Journal of Interferon and Cytokine Research | 2003
Krzysztof Kałwak; Marek Ussowicz; Ewa Gorczyńska; Dominik Turkiewicz; Jacek Toporski; Grzegorz Dobaczewski; Elżbieta Latos‐Grażyńska; Renata Ryczan; Dorota Noworolska-Sauren; Alicja Chybicka
Adoptive immunotherapy with interleukin-2 (IL-2) may control minimal residual disease (MRD) and prevent relapse after autologous hematopoietic cell transplantation (AHCT). The objective of this study was to determine the immunologic effects of intermediate doses of intravenous (i.v.) IL-2 after AHCT in children with poor-prognosis solid tumors. Eleven patients received a median five cycles consisting of escalating doses of IL-2 i.v. for 5 days after a median time interval of 94 days post-AHCT. The phenotype of lymphocyte subsets was investigated before and after each cycle, and parallel determination of natural killer (NK) cell activity was performed.
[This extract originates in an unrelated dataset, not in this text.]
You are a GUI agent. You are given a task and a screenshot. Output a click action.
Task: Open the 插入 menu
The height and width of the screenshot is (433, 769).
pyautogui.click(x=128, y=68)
Immunotherapy induced a significant increase in total lymphocyte count (TLC), T, NK, and, to some extent, B cells. Among NK cells, CD56+ bright cells expanded more than CD56+ dim cells. High expansion of CD56+ cells with CD94 inhibitory receptor was observed, whereas no difference was recorded in the number of CD3+ CD56+ and CD8+ CD57+ cells. NK activity stabilized after the first cycle of IL-2 and remained elevated during the study period. Cycles of IL-2 immunotherapy induced repeated significant expansion of T cells and NK cells, mostly of the immature CD56+ bright phenotype. Despite enhanced NK activity, relapses occurred frequently, which might have been due to increased CD94 activation and a poor response from the cytotoxic NK T cells and CD8+ CD57+ T cells.